» What is needed
Each entry needs to be retyped exactly.

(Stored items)
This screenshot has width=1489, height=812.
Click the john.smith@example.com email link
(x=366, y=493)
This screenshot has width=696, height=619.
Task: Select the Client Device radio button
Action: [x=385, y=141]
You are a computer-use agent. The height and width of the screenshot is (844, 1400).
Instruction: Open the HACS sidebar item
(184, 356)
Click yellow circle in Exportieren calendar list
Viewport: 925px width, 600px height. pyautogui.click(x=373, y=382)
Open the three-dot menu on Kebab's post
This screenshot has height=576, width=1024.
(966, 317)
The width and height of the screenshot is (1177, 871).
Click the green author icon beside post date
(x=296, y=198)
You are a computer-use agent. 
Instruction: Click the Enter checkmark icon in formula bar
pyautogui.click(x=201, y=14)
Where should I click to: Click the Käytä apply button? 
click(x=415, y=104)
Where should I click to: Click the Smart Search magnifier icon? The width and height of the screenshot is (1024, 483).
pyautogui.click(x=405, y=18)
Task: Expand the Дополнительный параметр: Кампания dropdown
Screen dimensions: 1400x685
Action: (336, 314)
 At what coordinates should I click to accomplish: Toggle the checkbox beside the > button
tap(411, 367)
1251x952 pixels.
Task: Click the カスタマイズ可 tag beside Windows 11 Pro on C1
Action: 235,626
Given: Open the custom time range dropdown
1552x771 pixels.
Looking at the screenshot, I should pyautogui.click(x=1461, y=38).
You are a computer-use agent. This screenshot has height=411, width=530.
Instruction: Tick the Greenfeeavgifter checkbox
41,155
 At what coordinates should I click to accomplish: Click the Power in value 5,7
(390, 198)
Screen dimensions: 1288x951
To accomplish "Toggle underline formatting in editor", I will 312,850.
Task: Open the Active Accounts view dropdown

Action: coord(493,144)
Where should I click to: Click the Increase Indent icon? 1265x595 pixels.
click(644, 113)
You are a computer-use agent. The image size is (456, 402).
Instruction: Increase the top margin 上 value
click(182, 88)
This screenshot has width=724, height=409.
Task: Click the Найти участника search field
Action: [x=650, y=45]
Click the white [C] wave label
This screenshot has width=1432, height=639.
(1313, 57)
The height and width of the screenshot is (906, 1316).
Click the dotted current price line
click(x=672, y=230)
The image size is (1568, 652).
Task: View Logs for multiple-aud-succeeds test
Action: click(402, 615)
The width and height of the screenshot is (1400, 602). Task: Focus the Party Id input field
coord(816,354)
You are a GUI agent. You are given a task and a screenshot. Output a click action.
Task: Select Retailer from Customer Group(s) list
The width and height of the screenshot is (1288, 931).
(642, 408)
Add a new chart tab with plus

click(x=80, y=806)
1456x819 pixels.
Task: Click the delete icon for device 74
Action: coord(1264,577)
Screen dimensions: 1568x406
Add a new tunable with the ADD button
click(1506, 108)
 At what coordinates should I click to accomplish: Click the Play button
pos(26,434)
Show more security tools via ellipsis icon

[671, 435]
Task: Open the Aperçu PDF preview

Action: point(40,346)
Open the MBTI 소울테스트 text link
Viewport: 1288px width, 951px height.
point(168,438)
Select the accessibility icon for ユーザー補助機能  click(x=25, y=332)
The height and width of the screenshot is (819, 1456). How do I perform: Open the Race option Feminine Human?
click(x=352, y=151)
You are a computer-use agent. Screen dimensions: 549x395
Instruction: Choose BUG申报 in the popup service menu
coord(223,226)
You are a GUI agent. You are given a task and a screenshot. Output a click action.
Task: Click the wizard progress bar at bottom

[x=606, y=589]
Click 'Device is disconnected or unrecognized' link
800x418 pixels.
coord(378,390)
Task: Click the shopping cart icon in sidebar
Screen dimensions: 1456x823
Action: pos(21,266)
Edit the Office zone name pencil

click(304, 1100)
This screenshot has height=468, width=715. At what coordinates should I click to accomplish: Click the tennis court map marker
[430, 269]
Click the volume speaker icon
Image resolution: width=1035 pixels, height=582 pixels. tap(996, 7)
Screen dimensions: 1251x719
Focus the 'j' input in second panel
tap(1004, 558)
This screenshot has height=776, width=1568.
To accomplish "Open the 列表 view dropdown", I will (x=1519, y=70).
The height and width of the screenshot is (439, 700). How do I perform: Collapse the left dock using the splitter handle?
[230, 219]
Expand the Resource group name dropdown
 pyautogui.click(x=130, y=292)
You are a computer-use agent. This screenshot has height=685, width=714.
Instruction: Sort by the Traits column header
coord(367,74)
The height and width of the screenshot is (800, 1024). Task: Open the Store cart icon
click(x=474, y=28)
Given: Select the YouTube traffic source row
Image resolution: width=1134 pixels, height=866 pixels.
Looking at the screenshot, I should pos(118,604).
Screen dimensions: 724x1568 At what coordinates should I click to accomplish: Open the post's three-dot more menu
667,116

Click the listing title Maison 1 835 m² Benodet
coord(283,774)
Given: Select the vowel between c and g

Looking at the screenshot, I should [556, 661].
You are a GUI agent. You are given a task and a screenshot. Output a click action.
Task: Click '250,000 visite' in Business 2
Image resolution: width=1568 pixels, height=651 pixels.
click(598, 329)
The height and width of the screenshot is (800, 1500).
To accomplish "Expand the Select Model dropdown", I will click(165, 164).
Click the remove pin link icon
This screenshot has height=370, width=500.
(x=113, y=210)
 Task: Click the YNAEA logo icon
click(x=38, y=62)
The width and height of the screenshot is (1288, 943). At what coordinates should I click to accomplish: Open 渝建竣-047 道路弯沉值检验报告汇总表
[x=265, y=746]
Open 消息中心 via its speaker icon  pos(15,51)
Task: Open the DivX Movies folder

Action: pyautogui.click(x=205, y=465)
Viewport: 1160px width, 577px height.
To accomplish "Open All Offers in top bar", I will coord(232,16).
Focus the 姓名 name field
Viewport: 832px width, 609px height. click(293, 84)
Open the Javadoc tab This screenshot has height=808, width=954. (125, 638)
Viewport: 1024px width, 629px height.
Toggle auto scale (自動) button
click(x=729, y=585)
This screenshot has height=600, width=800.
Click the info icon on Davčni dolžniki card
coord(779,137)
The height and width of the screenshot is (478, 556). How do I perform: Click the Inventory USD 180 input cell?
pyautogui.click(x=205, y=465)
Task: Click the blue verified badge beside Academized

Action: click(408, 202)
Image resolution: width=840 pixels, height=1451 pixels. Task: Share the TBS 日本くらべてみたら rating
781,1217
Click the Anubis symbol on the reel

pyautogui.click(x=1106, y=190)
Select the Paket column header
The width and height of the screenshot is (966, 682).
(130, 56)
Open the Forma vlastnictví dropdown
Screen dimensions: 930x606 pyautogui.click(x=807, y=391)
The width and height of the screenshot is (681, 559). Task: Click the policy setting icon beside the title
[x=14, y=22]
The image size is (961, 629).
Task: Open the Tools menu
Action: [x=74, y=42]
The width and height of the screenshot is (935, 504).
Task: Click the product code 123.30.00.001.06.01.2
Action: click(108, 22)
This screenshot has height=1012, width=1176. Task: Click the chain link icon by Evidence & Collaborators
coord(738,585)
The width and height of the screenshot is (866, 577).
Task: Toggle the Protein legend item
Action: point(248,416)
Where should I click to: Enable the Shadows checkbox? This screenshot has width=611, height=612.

» Result of the exercise
This screenshot has width=1489, height=812.
Click the john.smith@example.com email link
(x=366, y=493)
This screenshot has width=696, height=619.
Task: Select the Client Device radio button
Action: [x=385, y=141]
You are a computer-use agent. The height and width of the screenshot is (844, 1400).
Instruction: Open the HACS sidebar item
(184, 356)
Click yellow circle in Exportieren calendar list
Viewport: 925px width, 600px height. pyautogui.click(x=373, y=382)
Open the three-dot menu on Kebab's post
This screenshot has height=576, width=1024.
(966, 317)
The width and height of the screenshot is (1177, 871).
Click the green author icon beside post date
(x=296, y=198)
You are a computer-use agent. 
Instruction: Click the Enter checkmark icon in formula bar
pyautogui.click(x=201, y=14)
Where should I click to: Click the Käytä apply button? 
click(x=415, y=104)
Where should I click to: Click the Smart Search magnifier icon? The width and height of the screenshot is (1024, 483).
pyautogui.click(x=405, y=18)
Task: Expand the Дополнительный параметр: Кампания dropdown
Screen dimensions: 1400x685
Action: (336, 314)
 At what coordinates should I click to accomplish: Toggle the checkbox beside the > button
tap(411, 367)
1251x952 pixels.
Task: Click the カスタマイズ可 tag beside Windows 11 Pro on C1
Action: 235,626
Given: Open the custom time range dropdown
1552x771 pixels.
Looking at the screenshot, I should pyautogui.click(x=1461, y=38).
You are a computer-use agent. This screenshot has height=411, width=530.
Instruction: Tick the Greenfeeavgifter checkbox
41,155
 At what coordinates should I click to accomplish: Click the Power in value 5,7
(390, 198)
Screen dimensions: 1288x951
To accomplish "Toggle underline formatting in editor", I will 312,850.
Task: Open the Active Accounts view dropdown

Action: coord(493,144)
Where should I click to: Click the Increase Indent icon? 1265x595 pixels.
click(644, 113)
You are a computer-use agent. The image size is (456, 402).
Instruction: Increase the top margin 上 value
click(182, 88)
This screenshot has width=724, height=409.
Task: Click the Найти участника search field
Action: [x=650, y=45]
Click the white [C] wave label
This screenshot has width=1432, height=639.
(1313, 57)
The height and width of the screenshot is (906, 1316).
Click the dotted current price line
click(x=672, y=230)
The image size is (1568, 652).
Task: View Logs for multiple-aud-succeeds test
Action: click(402, 615)
The width and height of the screenshot is (1400, 602). Task: Focus the Party Id input field
coord(816,354)
You are a GUI agent. You are given a task and a screenshot. Output a click action.
Task: Select Retailer from Customer Group(s) list
The width and height of the screenshot is (1288, 931).
(642, 408)
Add a new chart tab with plus

click(x=80, y=806)
1456x819 pixels.
Task: Click the delete icon for device 74
Action: coord(1264,577)
Screen dimensions: 1568x406
Add a new tunable with the ADD button
click(1506, 108)
 At what coordinates should I click to accomplish: Click the Play button
pos(26,434)
Show more security tools via ellipsis icon

[671, 435]
Task: Open the Aperçu PDF preview

Action: point(40,346)
Open the MBTI 소울테스트 text link
Viewport: 1288px width, 951px height.
point(168,438)
Select the accessibility icon for ユーザー補助機能  click(x=25, y=332)
The height and width of the screenshot is (819, 1456). How do I perform: Open the Race option Feminine Human?
click(x=352, y=151)
You are a computer-use agent. Screen dimensions: 549x395
Instruction: Choose BUG申报 in the popup service menu
coord(223,226)
You are a GUI agent. You are given a task and a screenshot. Output a click action.
Task: Click the wizard progress bar at bottom

[x=606, y=589]
Click 'Device is disconnected or unrecognized' link
800x418 pixels.
coord(378,390)
Task: Click the shopping cart icon in sidebar
Screen dimensions: 1456x823
Action: pos(21,266)
Edit the Office zone name pencil

click(304, 1100)
This screenshot has height=468, width=715. At what coordinates should I click to accomplish: Click the tennis court map marker
[430, 269]
Click the volume speaker icon
Image resolution: width=1035 pixels, height=582 pixels. tap(996, 7)
Screen dimensions: 1251x719
Focus the 'j' input in second panel
tap(1004, 558)
This screenshot has height=776, width=1568.
To accomplish "Open the 列表 view dropdown", I will (x=1519, y=70).
The height and width of the screenshot is (439, 700). How do I perform: Collapse the left dock using the splitter handle?
[230, 219]
Expand the Resource group name dropdown
 pyautogui.click(x=130, y=292)
You are a computer-use agent. This screenshot has height=685, width=714.
Instruction: Sort by the Traits column header
coord(367,74)
The height and width of the screenshot is (800, 1024). Task: Open the Store cart icon
click(x=474, y=28)
Given: Select the YouTube traffic source row
Image resolution: width=1134 pixels, height=866 pixels.
Looking at the screenshot, I should pos(118,604).
Screen dimensions: 724x1568 At what coordinates should I click to accomplish: Open the post's three-dot more menu
667,116

Click the listing title Maison 1 835 m² Benodet
coord(283,774)
Given: Select the vowel between c and g

Looking at the screenshot, I should [556, 661].
You are a GUI agent. You are given a task and a screenshot. Output a click action.
Task: Click '250,000 visite' in Business 2
Image resolution: width=1568 pixels, height=651 pixels.
click(598, 329)
The height and width of the screenshot is (800, 1500).
To accomplish "Expand the Select Model dropdown", I will click(165, 164).
Click the remove pin link icon
This screenshot has height=370, width=500.
(x=113, y=210)
 Task: Click the YNAEA logo icon
click(x=38, y=62)
The width and height of the screenshot is (1288, 943). At what coordinates should I click to accomplish: Open 渝建竣-047 道路弯沉值检验报告汇总表
[x=265, y=746]
Open 消息中心 via its speaker icon  pos(15,51)
Task: Open the DivX Movies folder

Action: pyautogui.click(x=205, y=465)
Viewport: 1160px width, 577px height.
To accomplish "Open All Offers in top bar", I will coord(232,16).
Focus the 姓名 name field
Viewport: 832px width, 609px height. click(293, 84)
Open the Javadoc tab This screenshot has height=808, width=954. (125, 638)
Viewport: 1024px width, 629px height.
Toggle auto scale (自動) button
click(x=729, y=585)
This screenshot has height=600, width=800.
Click the info icon on Davčni dolžniki card
coord(779,137)
The height and width of the screenshot is (478, 556). How do I perform: Click the Inventory USD 180 input cell?
pyautogui.click(x=205, y=465)
Task: Click the blue verified badge beside Academized

Action: click(408, 202)
Image resolution: width=840 pixels, height=1451 pixels. Task: Share the TBS 日本くらべてみたら rating
781,1217
Click the Anubis symbol on the reel

pyautogui.click(x=1106, y=190)
Select the Paket column header
The width and height of the screenshot is (966, 682).
(130, 56)
Open the Forma vlastnictví dropdown
Screen dimensions: 930x606 pyautogui.click(x=807, y=391)
The width and height of the screenshot is (681, 559). Task: Click the policy setting icon beside the title
[x=14, y=22]
The image size is (961, 629).
Task: Open the Tools menu
Action: [x=74, y=42]
The width and height of the screenshot is (935, 504).
Task: Click the product code 123.30.00.001.06.01.2
Action: click(108, 22)
This screenshot has height=1012, width=1176. Task: Click the chain link icon by Evidence & Collaborators
coord(738,585)
The width and height of the screenshot is (866, 577).
Task: Toggle the Protein legend item
Action: point(248,416)
Where should I click to: Enable the Shadows checkbox? This screenshot has width=611, height=612.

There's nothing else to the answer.